Acorn Squash Weather

Its getting to be time to start eating acorn squash. Fall is one of my favorite times of the year. This blog started almost 3 years ago with acorn squash! We made some recently. If you click this link you can see the full method.

Cowboy Chicken

My cousin Kurt had his wedding at the Humboldt Country Club. They served an excellent chicken dish and from time to time I get hungry for it. Here is my version.

Cowboy Chicken

(Kurt’s Wedding Chicken)


3 chicken breasts

in 2 T butter

season with fines herbs, seasoned salt, pepper

Deglaze pan with ¼ cup sherry and add:

1 onion, diced

3 cloves garlic, minced

For the sauce combine:

1 can mushrooms, drained

1 can cream mushroom soup

1 can cream of celery

2 T soy sauce

1 cup milk

2 t salt

fresh ground black pepper

Arrange chicken in pan with onions and garlic.
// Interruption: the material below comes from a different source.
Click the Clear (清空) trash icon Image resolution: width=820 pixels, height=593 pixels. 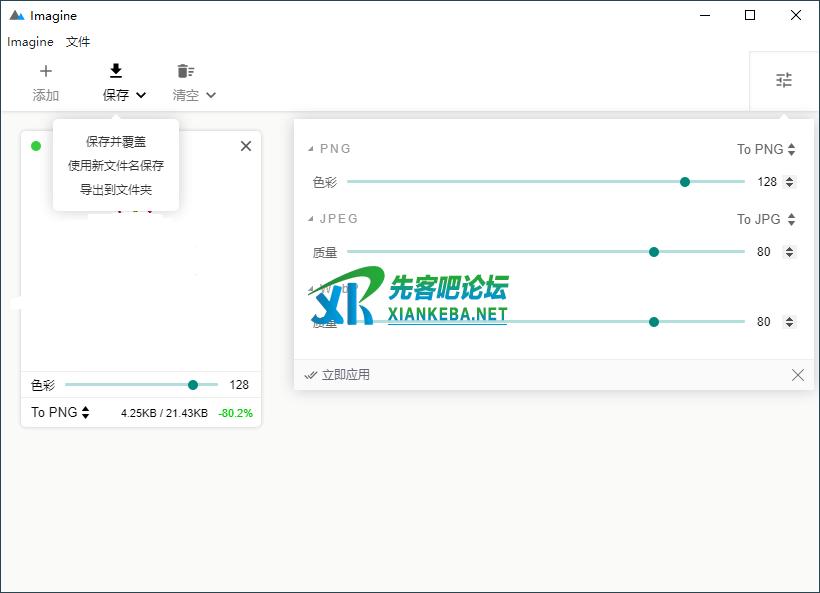coord(185,71)
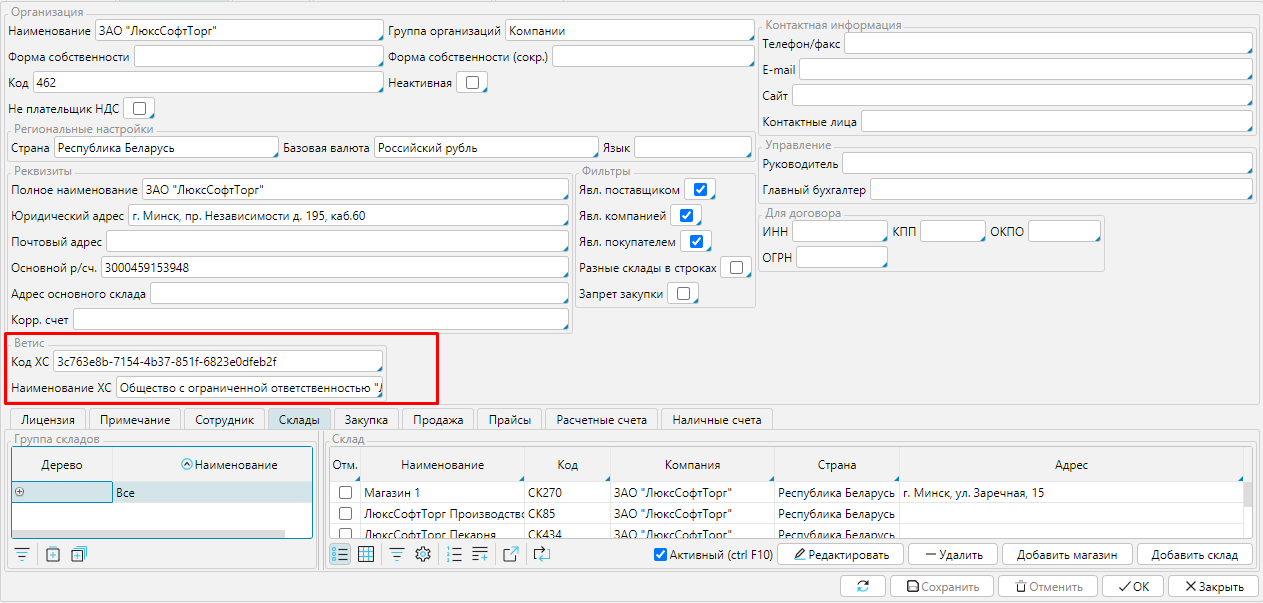Image resolution: width=1263 pixels, height=603 pixels.
Task: Click filter icon under Группа складов
Action: click(x=22, y=554)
Top with sauce and cover with croutons. Bake at 350 for 45 minutes covered. Remove lid and place a slice of velveta on top of each piece. Bake until melted.

Dirty Burger tricks

We had burgers last week. I have written fairly extensively about burgers on this site. My burgers continue to evolve with little tweaks here and there. Have you ever had a burger that sat on your plate for a little bit and the bottom bun got nasty and soggy? Well last week I figured out the solution to that problem. It is simple: after taking the burgers off the flame, instead of setting them on a bare plate set them on a few paper towels on a plate to cool. The paper towels will take up most of the sloppy bun creating liquid.

Other tricks:
Buy good buns and make them into garlic bread buns by wiping with butter and sprinkling with garlic salt. Either grill in a pan or set them over the fire for a few seconds until the butter melts. Alternatively you can bake them face up on a cookie sheet in the oven for a minute or so if you are doing a bunch at once.

Buy FRESH toppings. A very thin slice of red onion is a nice touch, as are fresh lettuce and thinly sliced tomato.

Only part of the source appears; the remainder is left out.